── Exercise data ──

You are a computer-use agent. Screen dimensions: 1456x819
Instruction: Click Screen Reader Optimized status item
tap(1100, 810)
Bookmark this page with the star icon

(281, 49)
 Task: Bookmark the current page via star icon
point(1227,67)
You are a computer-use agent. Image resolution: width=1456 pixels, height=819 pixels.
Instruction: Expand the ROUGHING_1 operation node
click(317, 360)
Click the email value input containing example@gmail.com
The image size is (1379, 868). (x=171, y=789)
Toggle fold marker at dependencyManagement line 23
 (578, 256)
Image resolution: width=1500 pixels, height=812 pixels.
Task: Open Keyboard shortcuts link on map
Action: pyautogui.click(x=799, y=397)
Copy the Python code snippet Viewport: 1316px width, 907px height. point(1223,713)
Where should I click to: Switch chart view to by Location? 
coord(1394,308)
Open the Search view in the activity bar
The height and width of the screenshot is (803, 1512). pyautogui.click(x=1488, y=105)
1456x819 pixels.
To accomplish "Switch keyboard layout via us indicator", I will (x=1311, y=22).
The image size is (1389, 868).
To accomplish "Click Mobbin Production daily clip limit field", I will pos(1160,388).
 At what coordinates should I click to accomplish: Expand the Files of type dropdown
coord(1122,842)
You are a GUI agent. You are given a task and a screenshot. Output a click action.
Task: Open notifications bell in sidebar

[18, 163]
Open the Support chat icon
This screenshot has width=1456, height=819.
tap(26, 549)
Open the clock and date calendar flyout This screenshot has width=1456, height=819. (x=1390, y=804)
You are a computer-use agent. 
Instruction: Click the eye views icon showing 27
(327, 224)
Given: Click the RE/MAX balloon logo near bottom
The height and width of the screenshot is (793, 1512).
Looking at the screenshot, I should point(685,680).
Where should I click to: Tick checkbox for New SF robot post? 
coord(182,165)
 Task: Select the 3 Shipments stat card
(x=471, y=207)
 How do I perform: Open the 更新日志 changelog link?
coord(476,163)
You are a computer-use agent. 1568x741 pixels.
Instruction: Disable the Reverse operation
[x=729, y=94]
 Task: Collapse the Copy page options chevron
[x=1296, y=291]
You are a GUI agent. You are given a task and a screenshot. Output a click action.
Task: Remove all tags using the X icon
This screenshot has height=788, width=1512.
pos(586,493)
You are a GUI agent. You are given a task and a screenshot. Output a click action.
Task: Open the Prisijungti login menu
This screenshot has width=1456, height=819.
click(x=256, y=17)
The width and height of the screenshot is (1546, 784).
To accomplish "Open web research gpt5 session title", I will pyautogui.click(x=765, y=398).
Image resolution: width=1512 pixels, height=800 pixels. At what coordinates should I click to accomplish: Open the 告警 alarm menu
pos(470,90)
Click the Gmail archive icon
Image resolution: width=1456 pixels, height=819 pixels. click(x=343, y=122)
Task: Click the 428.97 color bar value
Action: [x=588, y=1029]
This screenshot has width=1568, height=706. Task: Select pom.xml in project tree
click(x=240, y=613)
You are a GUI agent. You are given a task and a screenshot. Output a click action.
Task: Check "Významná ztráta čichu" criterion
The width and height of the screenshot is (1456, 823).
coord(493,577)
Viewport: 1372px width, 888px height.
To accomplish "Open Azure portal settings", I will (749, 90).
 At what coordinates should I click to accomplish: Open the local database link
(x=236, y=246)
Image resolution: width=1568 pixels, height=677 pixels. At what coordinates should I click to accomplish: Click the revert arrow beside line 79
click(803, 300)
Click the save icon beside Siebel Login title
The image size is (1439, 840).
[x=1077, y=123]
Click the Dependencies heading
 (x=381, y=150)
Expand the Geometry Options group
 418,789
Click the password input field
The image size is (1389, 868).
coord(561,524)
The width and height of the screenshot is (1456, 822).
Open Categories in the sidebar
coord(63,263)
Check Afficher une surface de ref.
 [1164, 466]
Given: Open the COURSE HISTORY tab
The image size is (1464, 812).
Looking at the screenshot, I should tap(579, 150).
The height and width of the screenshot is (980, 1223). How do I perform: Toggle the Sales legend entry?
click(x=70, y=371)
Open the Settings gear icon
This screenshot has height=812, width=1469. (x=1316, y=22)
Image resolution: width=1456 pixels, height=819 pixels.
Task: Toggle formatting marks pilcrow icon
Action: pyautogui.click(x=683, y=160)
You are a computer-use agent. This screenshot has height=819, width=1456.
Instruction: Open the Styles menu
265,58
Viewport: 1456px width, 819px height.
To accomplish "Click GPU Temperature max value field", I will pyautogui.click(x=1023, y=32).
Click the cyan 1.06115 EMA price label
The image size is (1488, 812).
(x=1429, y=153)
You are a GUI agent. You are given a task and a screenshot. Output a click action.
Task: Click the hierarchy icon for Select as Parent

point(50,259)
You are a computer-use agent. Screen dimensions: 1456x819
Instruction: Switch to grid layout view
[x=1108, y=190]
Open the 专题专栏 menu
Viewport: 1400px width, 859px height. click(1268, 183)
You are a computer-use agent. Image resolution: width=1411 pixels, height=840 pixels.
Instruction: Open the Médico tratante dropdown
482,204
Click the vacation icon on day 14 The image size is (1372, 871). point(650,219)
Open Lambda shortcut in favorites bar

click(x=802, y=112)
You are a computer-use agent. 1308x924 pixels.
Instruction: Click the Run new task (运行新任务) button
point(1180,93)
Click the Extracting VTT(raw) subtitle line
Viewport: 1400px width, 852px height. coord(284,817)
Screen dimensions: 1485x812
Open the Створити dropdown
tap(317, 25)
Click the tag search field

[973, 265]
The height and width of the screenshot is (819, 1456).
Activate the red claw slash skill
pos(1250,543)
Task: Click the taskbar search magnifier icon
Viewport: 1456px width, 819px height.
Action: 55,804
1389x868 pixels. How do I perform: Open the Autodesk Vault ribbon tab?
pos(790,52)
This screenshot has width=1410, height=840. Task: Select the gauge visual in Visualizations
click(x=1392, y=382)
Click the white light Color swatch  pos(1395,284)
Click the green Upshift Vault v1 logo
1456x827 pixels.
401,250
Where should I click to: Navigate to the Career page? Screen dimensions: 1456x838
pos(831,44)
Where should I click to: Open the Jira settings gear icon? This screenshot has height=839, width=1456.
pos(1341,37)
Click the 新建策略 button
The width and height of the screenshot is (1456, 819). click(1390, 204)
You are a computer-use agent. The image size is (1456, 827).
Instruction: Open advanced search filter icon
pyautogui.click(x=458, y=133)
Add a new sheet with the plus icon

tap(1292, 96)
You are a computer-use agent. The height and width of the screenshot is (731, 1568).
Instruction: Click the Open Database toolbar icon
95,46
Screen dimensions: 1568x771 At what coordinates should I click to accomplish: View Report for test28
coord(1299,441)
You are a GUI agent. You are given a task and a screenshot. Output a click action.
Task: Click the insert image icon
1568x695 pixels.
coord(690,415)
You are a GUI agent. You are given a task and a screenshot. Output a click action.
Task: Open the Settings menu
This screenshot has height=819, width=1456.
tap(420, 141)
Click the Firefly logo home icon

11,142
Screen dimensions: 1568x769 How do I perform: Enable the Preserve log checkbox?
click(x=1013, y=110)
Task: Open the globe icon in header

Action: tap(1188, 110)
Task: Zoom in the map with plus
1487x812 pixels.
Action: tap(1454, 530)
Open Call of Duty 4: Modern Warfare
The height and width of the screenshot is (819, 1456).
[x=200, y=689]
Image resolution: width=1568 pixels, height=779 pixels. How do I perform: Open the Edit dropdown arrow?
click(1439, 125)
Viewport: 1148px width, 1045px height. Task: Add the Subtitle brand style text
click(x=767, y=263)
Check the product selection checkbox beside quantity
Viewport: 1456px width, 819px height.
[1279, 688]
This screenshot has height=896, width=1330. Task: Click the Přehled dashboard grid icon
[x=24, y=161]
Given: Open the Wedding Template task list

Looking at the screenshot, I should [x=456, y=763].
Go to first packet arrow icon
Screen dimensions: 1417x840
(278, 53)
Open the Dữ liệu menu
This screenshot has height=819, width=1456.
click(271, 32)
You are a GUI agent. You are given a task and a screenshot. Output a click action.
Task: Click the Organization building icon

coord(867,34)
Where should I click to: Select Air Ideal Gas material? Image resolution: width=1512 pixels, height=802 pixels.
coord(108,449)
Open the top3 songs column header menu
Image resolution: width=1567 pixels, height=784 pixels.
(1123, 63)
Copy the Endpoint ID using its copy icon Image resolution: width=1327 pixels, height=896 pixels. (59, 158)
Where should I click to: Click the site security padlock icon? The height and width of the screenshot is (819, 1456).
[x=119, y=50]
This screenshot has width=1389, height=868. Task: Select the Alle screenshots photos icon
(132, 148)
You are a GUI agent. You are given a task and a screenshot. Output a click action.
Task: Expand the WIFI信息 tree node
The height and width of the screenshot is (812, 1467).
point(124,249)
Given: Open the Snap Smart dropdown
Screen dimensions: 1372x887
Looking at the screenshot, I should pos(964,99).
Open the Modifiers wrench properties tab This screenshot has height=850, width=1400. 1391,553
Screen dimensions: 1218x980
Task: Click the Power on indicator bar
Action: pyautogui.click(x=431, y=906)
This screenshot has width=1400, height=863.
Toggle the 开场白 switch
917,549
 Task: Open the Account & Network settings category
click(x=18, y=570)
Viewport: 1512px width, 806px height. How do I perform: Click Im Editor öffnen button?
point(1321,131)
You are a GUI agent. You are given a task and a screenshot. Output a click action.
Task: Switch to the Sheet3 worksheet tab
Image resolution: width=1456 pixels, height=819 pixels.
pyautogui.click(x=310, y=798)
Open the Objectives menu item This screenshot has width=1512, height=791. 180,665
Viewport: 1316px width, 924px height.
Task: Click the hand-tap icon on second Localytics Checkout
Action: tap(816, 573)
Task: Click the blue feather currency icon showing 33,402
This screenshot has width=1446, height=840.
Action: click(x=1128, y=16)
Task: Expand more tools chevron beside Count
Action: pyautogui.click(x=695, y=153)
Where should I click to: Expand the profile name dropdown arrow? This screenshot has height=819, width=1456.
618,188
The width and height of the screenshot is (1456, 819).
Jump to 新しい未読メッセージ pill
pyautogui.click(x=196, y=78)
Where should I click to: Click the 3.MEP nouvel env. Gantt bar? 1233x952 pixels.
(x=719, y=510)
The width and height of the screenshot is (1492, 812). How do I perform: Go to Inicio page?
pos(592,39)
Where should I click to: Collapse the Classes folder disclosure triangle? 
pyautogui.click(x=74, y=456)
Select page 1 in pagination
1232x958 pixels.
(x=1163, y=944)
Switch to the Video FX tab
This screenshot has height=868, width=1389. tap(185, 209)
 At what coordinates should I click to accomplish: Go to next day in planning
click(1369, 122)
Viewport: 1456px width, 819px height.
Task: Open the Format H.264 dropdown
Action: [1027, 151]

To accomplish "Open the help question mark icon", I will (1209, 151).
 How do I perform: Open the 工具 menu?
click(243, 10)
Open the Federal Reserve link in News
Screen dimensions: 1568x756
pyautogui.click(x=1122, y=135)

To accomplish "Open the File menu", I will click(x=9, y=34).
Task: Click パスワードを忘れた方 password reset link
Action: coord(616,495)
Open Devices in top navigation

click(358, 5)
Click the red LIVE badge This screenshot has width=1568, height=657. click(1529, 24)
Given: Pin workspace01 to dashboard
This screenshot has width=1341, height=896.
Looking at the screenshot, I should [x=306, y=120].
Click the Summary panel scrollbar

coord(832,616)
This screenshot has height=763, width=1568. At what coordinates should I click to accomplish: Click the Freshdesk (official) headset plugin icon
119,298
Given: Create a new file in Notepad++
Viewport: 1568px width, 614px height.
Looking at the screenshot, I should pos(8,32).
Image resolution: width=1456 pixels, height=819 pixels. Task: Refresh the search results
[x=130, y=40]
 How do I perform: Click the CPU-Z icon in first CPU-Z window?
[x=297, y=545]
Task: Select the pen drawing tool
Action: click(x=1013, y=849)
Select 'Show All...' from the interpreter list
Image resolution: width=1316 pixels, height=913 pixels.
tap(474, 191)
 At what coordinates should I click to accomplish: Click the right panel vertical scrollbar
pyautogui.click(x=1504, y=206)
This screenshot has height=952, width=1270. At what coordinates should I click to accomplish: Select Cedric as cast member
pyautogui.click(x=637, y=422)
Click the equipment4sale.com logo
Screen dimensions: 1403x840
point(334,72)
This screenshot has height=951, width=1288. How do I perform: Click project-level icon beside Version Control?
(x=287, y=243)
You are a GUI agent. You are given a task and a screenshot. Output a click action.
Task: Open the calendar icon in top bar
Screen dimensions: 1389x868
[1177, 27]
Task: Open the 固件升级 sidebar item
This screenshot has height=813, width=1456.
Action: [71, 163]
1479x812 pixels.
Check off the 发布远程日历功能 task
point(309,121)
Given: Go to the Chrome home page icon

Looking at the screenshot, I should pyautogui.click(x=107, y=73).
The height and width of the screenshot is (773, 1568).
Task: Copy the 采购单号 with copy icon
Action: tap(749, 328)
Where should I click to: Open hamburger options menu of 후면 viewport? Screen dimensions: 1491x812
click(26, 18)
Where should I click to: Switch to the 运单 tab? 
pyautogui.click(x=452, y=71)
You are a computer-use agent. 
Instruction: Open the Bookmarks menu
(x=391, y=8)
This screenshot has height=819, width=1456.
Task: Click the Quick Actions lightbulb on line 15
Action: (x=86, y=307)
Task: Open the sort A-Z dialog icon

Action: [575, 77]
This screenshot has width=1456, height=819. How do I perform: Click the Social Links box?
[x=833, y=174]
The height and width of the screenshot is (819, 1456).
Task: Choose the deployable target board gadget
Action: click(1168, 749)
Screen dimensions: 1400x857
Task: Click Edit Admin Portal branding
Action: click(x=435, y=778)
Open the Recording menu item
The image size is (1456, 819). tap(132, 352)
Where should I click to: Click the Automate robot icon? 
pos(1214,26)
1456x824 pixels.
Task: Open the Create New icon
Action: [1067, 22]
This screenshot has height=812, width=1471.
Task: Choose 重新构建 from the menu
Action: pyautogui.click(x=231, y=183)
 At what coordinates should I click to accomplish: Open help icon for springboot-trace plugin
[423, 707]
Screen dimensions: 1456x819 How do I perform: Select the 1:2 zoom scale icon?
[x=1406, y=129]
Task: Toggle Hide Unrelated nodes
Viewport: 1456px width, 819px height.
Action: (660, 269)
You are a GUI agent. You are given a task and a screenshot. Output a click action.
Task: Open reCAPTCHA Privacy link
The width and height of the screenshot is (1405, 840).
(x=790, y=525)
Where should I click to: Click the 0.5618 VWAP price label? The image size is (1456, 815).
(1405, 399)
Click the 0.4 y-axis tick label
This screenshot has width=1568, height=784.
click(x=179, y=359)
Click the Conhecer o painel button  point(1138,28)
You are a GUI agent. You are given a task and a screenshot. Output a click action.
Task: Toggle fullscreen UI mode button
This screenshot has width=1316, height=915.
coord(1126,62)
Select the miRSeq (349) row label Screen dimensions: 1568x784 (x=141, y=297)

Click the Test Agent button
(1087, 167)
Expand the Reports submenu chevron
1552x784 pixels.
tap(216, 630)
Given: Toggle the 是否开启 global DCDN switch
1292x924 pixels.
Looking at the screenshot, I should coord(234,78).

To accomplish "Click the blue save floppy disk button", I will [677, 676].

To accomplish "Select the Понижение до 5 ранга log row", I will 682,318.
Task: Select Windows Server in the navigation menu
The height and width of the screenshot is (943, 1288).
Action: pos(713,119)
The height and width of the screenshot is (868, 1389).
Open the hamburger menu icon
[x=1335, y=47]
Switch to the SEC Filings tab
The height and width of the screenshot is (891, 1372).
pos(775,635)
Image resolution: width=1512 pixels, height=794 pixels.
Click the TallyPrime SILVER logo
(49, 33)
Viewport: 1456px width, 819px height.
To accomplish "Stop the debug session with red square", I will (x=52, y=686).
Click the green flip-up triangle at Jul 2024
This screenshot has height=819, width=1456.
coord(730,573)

───

- [Your assignment]: From the beginning of the listing above down to the line with "Open the clock", every line should be restated exactly.

- [Reply to the task]:
You are a computer-use agent. Screen dimensions: 1456x819
Instruction: Click Screen Reader Optimized status item
tap(1100, 810)
Bookmark this page with the star icon

(281, 49)
 Task: Bookmark the current page via star icon
point(1227,67)
You are a computer-use agent. Image resolution: width=1456 pixels, height=819 pixels.
Instruction: Expand the ROUGHING_1 operation node
click(317, 360)
Click the email value input containing example@gmail.com
The image size is (1379, 868). (x=171, y=789)
Toggle fold marker at dependencyManagement line 23
 (578, 256)
Image resolution: width=1500 pixels, height=812 pixels.
Task: Open Keyboard shortcuts link on map
Action: pyautogui.click(x=799, y=397)
Copy the Python code snippet Viewport: 1316px width, 907px height. point(1223,713)
Where should I click to: Switch chart view to by Location? 
coord(1394,308)
Open the Search view in the activity bar
The height and width of the screenshot is (803, 1512). pyautogui.click(x=1488, y=105)
1456x819 pixels.
To accomplish "Switch keyboard layout via us indicator", I will (x=1311, y=22).
The image size is (1389, 868).
To accomplish "Click Mobbin Production daily clip limit field", I will pos(1160,388).
 At what coordinates should I click to accomplish: Expand the Files of type dropdown
coord(1122,842)
You are a GUI agent. You are given a task and a screenshot. Output a click action.
Task: Open notifications bell in sidebar

[18, 163]
Open the Support chat icon
This screenshot has width=1456, height=819.
tap(26, 549)
Open the clock and date calendar flyout This screenshot has width=1456, height=819. (x=1390, y=804)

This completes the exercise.